I want to know how is the bit order of an int32_t is stored in memory, so I write some code to print.
#include <stdio.h>
#include <stdint.h>
#include <assert.h>
void print_i8_as_bits(int8_t num) {
#pragma pack(1)
struct Byte {
unsigned bit_0: 1;
unsigned bit_1: 1;
unsigned bit_2: 1;
unsigned bit_3: 1;
unsigned bit_4: 1;
unsigned bit_5: 1;
unsigned bit_6: 1;
unsigned bit_7: 1;
};
#pragma pack()
assert(sizeof(struct Byte) == 1); // your compiler didn't not support #pragma pack(), try gcc
struct Byte *byte = (struct Byte*) #
printf(
"%u%u%u%u%u%u%u%u",
byte->bit_0,
byte->bit_1,
byte->bit_2,
byte->bit_3,
byte->bit_4,
byte->bit_5,
byte->bit_6,
byte->bit_7
);
}
void print_i32_as_bits(int32_t num) {
int8_t *bytes = (int8_t*) #
for(size_t i = 0; i < 4; ++i) {
print_i8_as_bits(bytes[i]);
printf(" ");
}
}
int main() {
int32_t num = 3;
print_i32_as_bits(num);
printf("n");
return 0;
}
$ gcc --version
gcc (Ubuntu 11.4.0-1ubuntu1~22.04) 11.4.0
$ gcc print_bitfields.c && ./a.out
11000000 00000000 00000000 00000000
$ file ./a.out
./a.out: ELF 64-bit LSB pie executable, x86-64,
version 1 (SYSV), dynamically linked,
interpreter /lib64/ld-linux-x86-64.so.2,
BuildID[sha1]=ec61c8110d755b9b9216325536bcd1bcdc36cf1b,
for GNU/Linux 3.2.0, not stripped
Originally, I wrongly expect the output to be: 00000011 00000000 00000000 00000000
But it’s: 11000000 00000000 00000000 00000000
So I have a search and found this:
With GCC, big endian machines lay out the bits big end first and little endian machines lay out the bits little end first.

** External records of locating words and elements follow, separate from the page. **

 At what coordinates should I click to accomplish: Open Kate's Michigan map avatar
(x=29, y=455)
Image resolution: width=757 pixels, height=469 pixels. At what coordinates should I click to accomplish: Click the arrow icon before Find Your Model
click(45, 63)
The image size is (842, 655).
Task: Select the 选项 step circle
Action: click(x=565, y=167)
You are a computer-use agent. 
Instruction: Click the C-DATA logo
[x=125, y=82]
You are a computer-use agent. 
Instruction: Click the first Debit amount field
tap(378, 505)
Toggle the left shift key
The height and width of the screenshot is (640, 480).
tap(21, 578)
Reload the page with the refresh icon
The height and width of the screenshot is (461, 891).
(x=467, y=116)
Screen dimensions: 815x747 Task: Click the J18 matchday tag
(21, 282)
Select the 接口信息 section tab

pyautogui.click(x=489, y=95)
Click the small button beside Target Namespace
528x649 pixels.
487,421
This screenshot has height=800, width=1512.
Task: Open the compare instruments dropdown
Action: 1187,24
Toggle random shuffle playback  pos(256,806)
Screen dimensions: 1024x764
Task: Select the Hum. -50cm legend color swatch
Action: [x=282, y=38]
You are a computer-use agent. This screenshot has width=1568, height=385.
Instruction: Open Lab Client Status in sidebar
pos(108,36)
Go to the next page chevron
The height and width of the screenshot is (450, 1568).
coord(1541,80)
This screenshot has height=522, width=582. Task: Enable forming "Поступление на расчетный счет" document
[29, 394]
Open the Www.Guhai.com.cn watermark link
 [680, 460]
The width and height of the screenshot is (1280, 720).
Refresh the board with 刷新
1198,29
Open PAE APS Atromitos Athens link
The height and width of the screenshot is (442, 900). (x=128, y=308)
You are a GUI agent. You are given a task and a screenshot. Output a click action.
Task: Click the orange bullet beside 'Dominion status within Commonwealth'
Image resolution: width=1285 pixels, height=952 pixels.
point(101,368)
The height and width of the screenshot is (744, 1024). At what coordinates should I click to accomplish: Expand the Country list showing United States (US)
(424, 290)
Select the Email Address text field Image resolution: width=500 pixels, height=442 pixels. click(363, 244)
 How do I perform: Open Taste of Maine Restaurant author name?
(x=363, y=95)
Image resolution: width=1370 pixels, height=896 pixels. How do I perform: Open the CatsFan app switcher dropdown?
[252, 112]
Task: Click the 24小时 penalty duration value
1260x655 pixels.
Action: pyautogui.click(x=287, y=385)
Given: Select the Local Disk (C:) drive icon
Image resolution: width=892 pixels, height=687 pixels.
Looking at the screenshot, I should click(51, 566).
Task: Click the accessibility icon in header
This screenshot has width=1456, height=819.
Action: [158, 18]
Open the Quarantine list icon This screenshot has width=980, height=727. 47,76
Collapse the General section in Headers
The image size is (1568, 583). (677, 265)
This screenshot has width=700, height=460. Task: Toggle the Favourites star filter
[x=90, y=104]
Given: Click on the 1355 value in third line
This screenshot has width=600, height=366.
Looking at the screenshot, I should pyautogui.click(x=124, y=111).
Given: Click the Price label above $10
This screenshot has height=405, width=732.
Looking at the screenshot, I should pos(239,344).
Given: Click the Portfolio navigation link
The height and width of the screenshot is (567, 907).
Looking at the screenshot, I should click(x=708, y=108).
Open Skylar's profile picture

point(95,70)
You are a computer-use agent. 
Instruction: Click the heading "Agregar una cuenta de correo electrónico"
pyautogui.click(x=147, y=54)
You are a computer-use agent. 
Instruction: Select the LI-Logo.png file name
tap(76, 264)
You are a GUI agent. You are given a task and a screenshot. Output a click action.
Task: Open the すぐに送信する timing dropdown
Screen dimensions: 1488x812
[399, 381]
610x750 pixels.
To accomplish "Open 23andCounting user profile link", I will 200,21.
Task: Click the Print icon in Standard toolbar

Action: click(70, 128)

But it didn’t have external link.
Can I assume gcc compiled LSB executable imply "Least Significant Byte" and "Least Significant bit" at the same time?
Or it is just a specific behavior of gcc on x86_64 computer?
[Note]: LSB = Least Significant Byte first = little endian
2
Answers
It would make no sense for anything to have least-significant bits print first. This convention is strong and deeply culturally rooted. Just like in the decimal number 12345 means 5 is the least significant digit, there is no debate or confusion as to whether this number could also be represented as 54321. Nobody does that.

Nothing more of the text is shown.